— START OF Passage —

1 Synopsis

In this document, I show the approach I followed towards generating the shiny app for the Coursera - JHU Data Science Specialization Capston. The app is a simple text predictor which sugests a number of words based on what’s been written before, using some Natural Language Processing. Here you can find the Shiny App, whereas the pitch for the app can be found here

2 Background

The last report I submited was the mileston report, which can be seen in RPubs clicking on the following link. Since then, I have started almost from zero, since the methods I was using to clean the data and generate ngrams was innecessarily long, and then I learned about the package tidytext, which has a very easy function for generating ngrams, and ending up with a tidy table which can be then easily used for training our text prediction app. So let’s get to it.

Getting and Cleaning Data

We already downloaded our data, and cleaned it, but as I said, I wanted to start fresh from zero… well, not downloading the data again, but processing it and generating our ngrams. Besides, last time, I treated separately the text from blogs, news and twitter. Here, I’ll merge all the data bases samples from the beginning to avoid any complication.

Also, in my Predictive_Text.Rmd` document, which can also be found in my github account you can see how I got the data. But I won’t be downloading it again. For obious reasons. So, let’s get to it.

Getting, cleaning and processing data

Before starting, I’ll load all packages I’ll be using here… well, not all of them are actually being used, but in the trial and error, I might have loaded a package that didn’t make the final cut, but it’s still interesting to have a look at them and see what they do.

library(LaF); library(dplyr); library(tidyr); library(ggplot2); library(tm);
library(tokenizers); library(stringi); library(quanteda); library(data.table); 
library(stringr); library(knitr); library(caret); library(tidytext)

The first step is to get our data. We’ll go straight to it, and get only a sample of the data from blogs, news and twitter, corresponding to 10% of the lines in each data set, and merge them together. Though this may seem small, we’ll still end up with over 200 thousand lines, which, when translated to quadgrams, will give us enough information to train a simple text prediction app.

# Set the path in our directory where the data is stored.

# Get whole data set
twitter <- readLines("en_US.twitter.txt", encoding = "UTF-8", skipNul = TRUE)
blogs <- readLines("en_US.blogs.txt", encoding = "UTF-8", skipNul = TRUE)
news <- readLines("en_US.news.txt", encoding = "UTF-8", skipNul = TRUE)

# Convert to data frame to better treat them and merge them
twitter <- data_frame(text = twitter)
blogs <- data_frame(text = blogs)
news <- data_frame(text = news)

# Getting a sample from our data
set.seed(122814)
s_twitter <- sample_n(twitter, nrow(twitter) * .10)
s_twitter <- mutate(s_twitter, source = "twtitter")

s_blogs <- sample_n(blogs, nrow(blogs) * .10)

— END OF Passage —
— START OF Data shown —

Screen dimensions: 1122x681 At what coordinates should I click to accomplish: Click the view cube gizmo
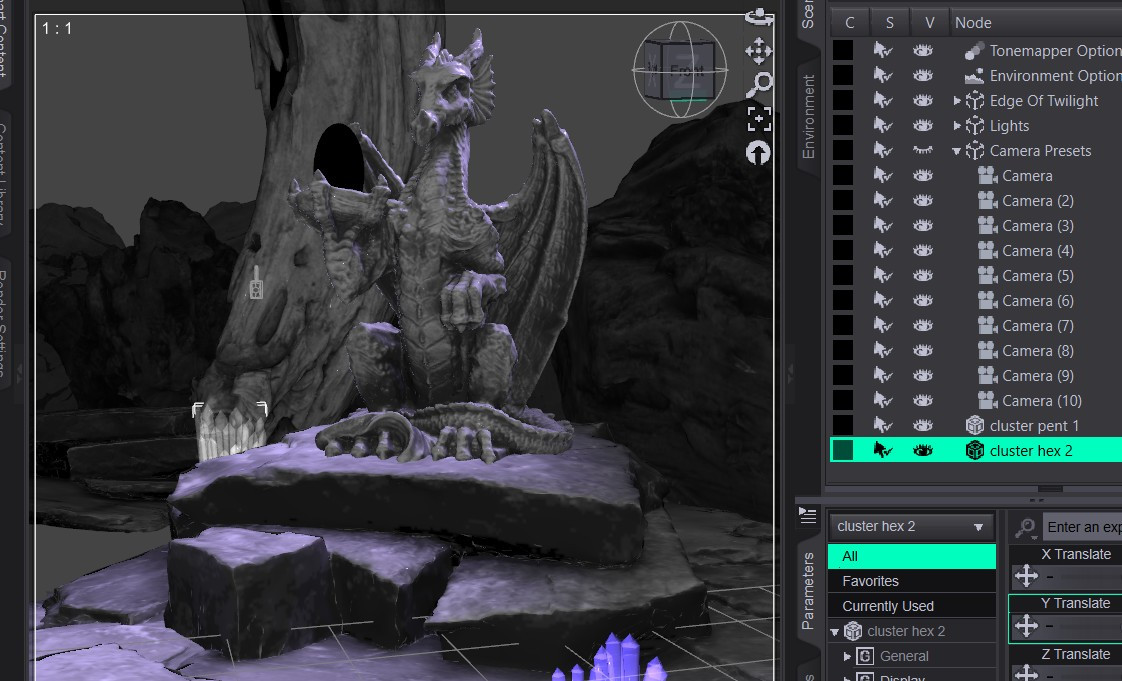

— END OF Data shown —
— START OF Data shown —

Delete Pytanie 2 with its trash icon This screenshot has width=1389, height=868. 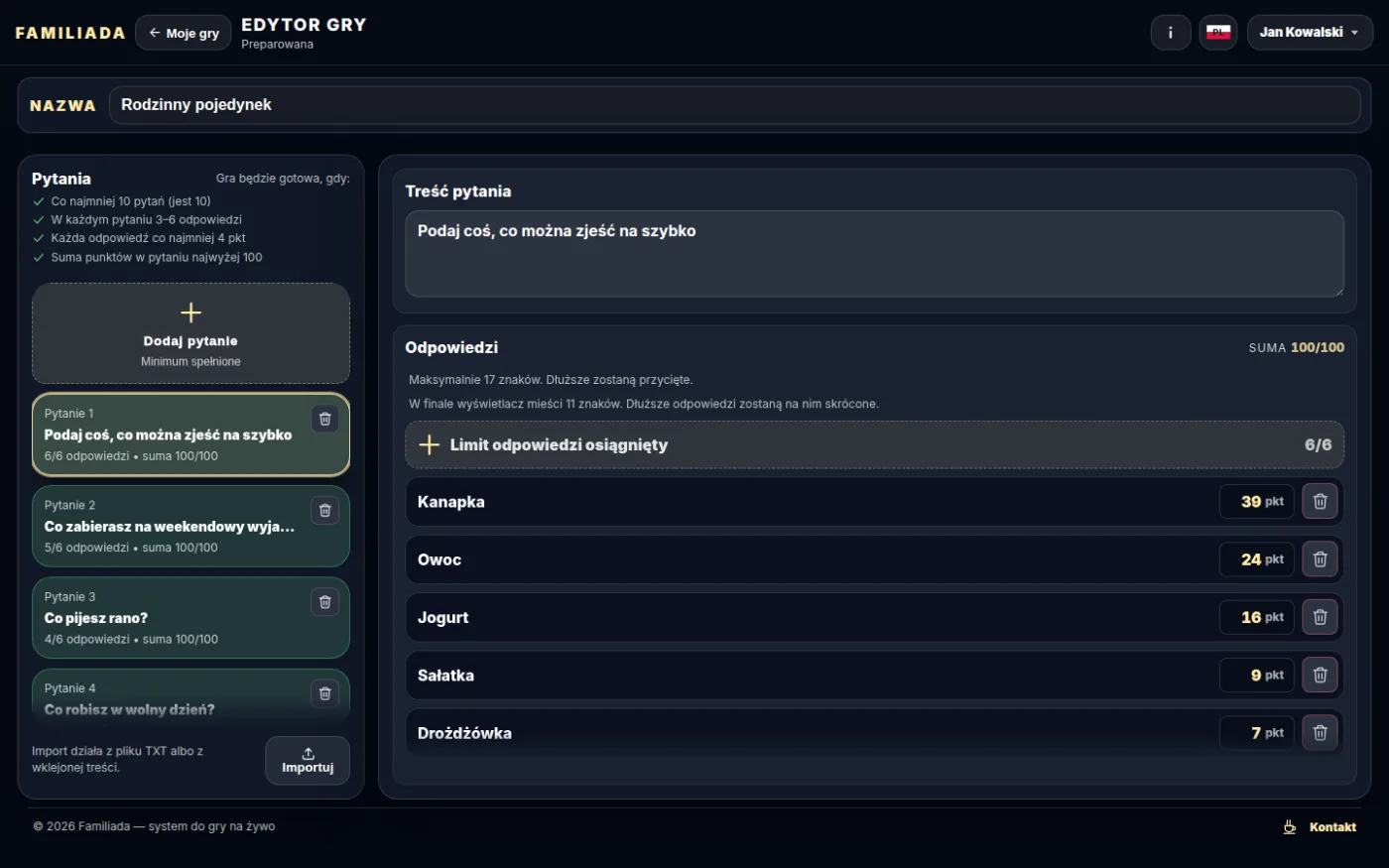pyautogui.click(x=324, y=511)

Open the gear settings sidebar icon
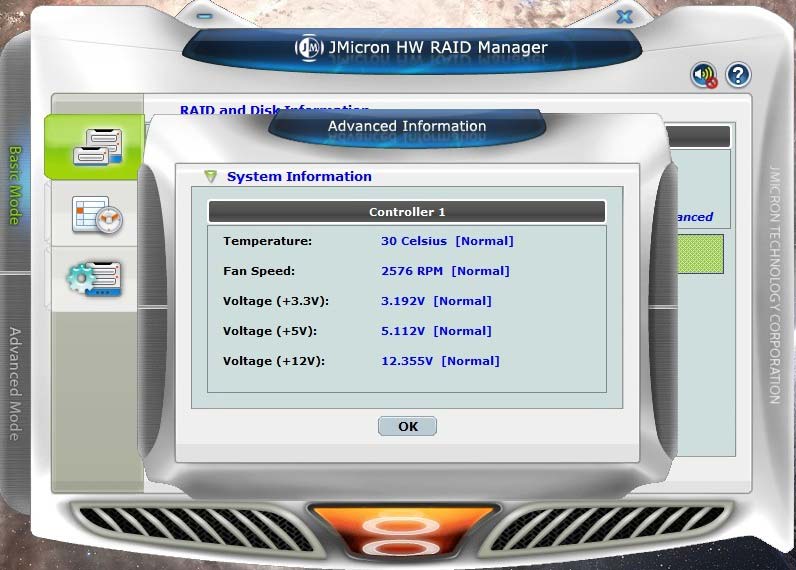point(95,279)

— END OF Data shown —

### [Exercise requirements]
a) Name every file that the Shiny app write-up reads in with readLines.
b) In the Shiny app write-up, copy out word for word the stretch that begins at the words "The first step" and ends after the words "data is stored.".

### [Answers given]
a) en_US.twitter.txt, en_US.blogs.txt, en_US.news.txt

b)
The first step is to get our data. We’ll go straight to it, and get only a sample of the data from blogs, news and twitter, corresponding to 10% of the lines in each data set, and merge them together. Though this may seem small, we’ll still end up with over 200 thousand lines, which, when translated to quadgrams, will give us enough information to train a simple text prediction app.

# Set the path in our directory where the data is stored.